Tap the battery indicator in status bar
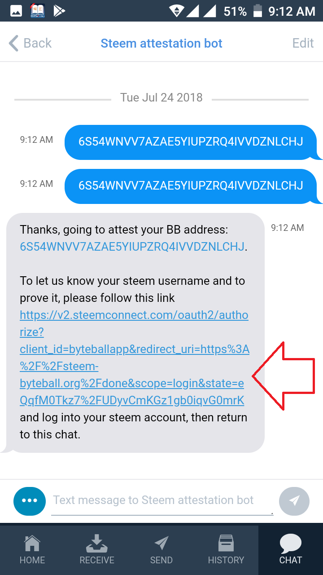This screenshot has width=323, height=575. point(258,11)
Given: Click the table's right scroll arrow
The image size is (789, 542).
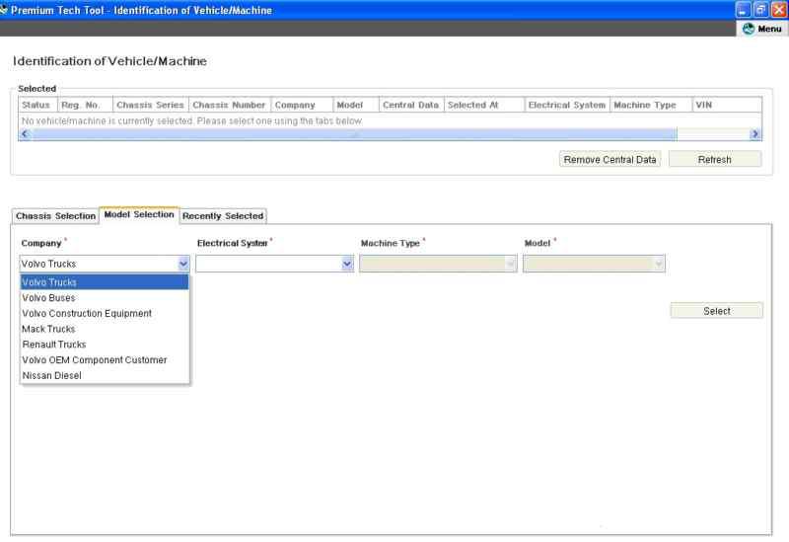Looking at the screenshot, I should pos(754,133).
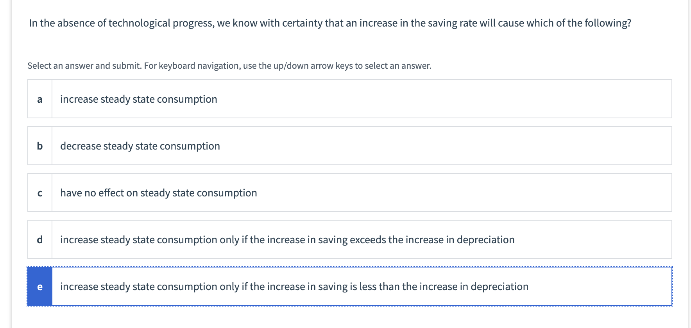Click the blue highlighted letter e badge

coord(39,286)
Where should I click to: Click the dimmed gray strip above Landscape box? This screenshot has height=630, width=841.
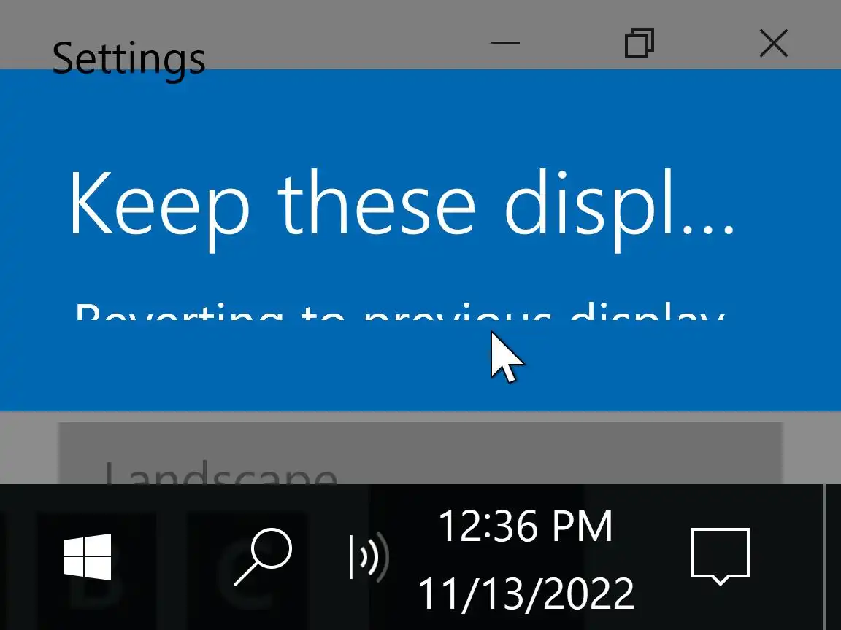(x=420, y=416)
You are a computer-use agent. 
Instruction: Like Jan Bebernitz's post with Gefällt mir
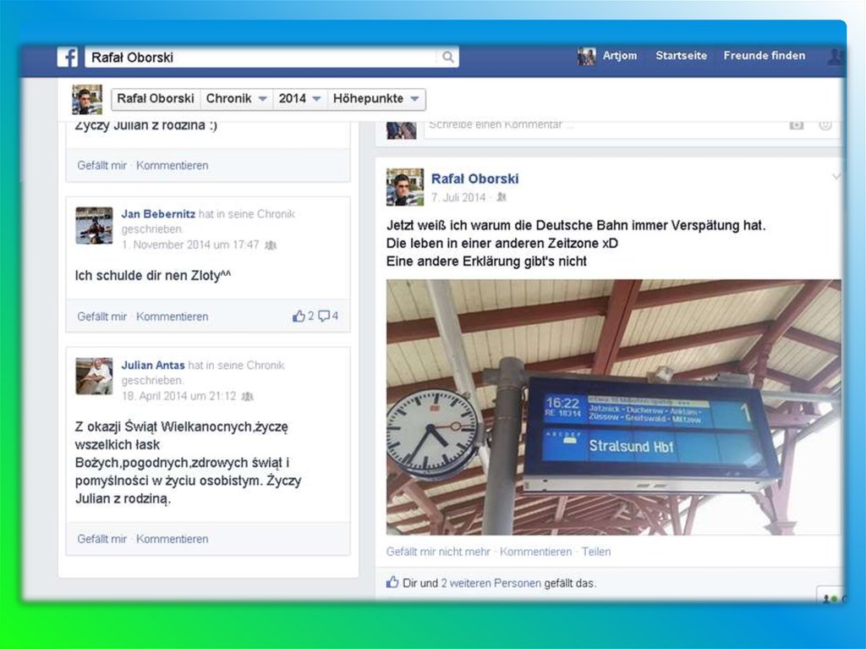(x=101, y=316)
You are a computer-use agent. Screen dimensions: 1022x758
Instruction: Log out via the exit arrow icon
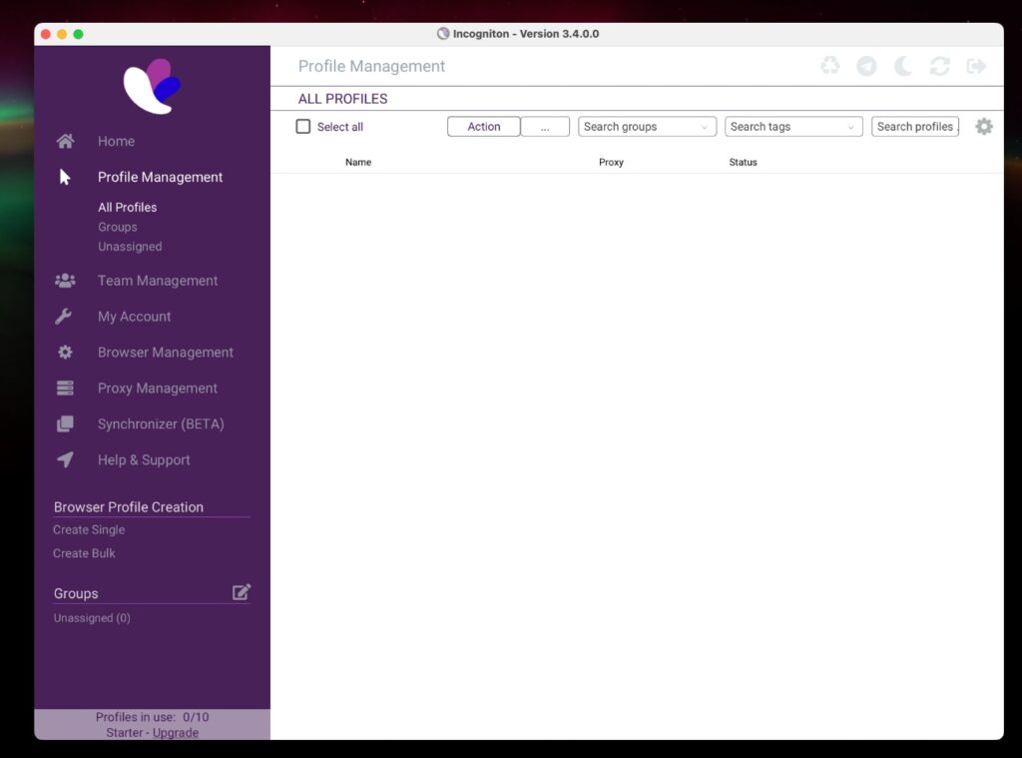(976, 66)
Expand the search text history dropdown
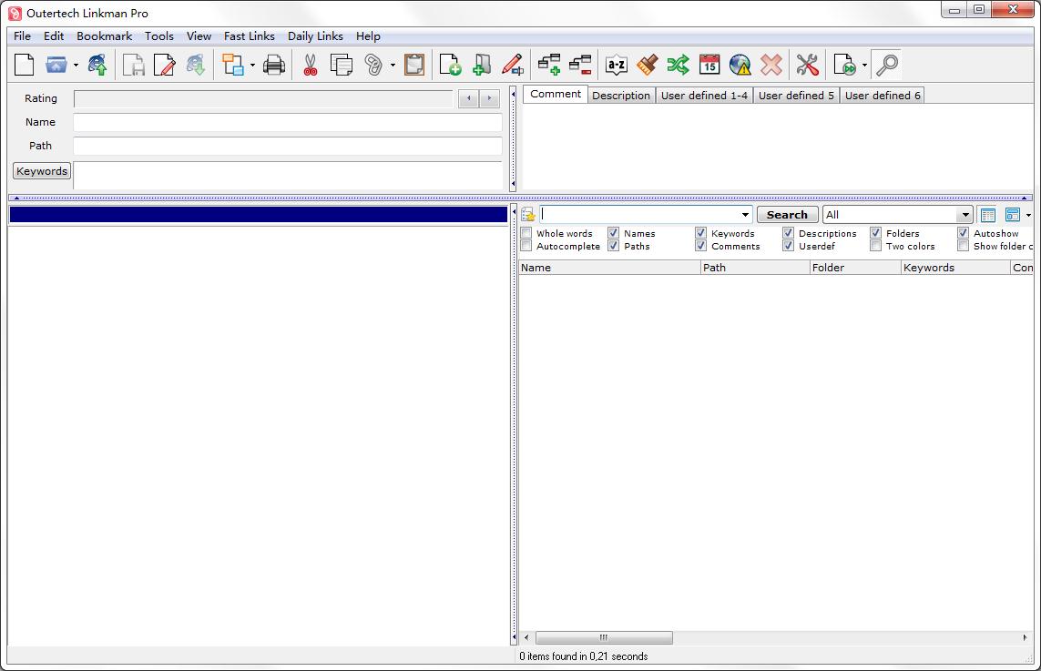The image size is (1041, 671). [745, 215]
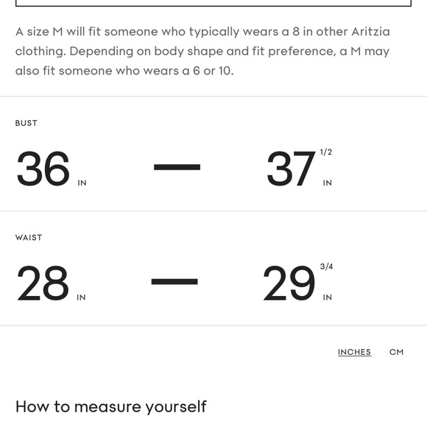Click the IN unit label under 3/4
The height and width of the screenshot is (427, 427).
tap(328, 297)
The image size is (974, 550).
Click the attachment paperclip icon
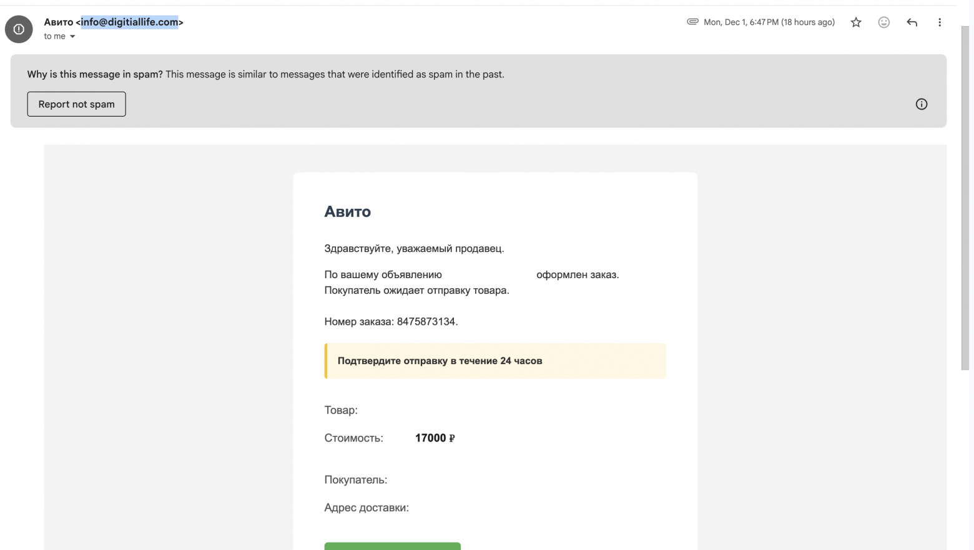click(692, 21)
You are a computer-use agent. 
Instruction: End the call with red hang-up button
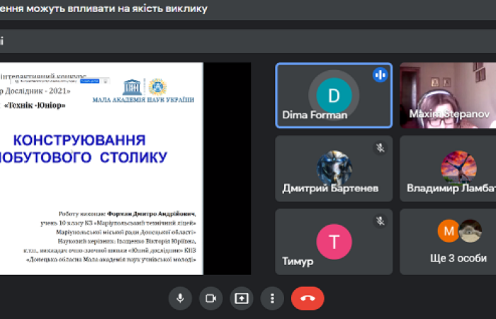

···

(Exercise goal): Transcribe every entry above exactly as it stands, but skip the images.

(Result):
Tap the battery indicator in status bar
This screenshot has width=323, height=575. point(258,11)
Given: Click the table's right scroll arrow
The image size is (789, 542).
Looking at the screenshot, I should pos(754,133).
Click the blue highlighted letter e badge

coord(39,286)
Where should I click to: Click the dimmed gray strip above Landscape box? This screenshot has height=630, width=841.
(x=420, y=416)
You are a computer-use agent. 
Instruction: Like Jan Bebernitz's post with Gefällt mir
(x=101, y=316)
You are a computer-use agent. Screen dimensions: 1022x758
Instruction: Log out via the exit arrow icon
(976, 66)
Expand the search text history dropdown
The image size is (1041, 671). [745, 215]
Click the IN unit label under 3/4
The height and width of the screenshot is (427, 427).
tap(328, 297)
The image size is (974, 550).
Click the attachment paperclip icon
click(692, 21)
You are a computer-use agent. 
Instruction: End the call with red hang-up button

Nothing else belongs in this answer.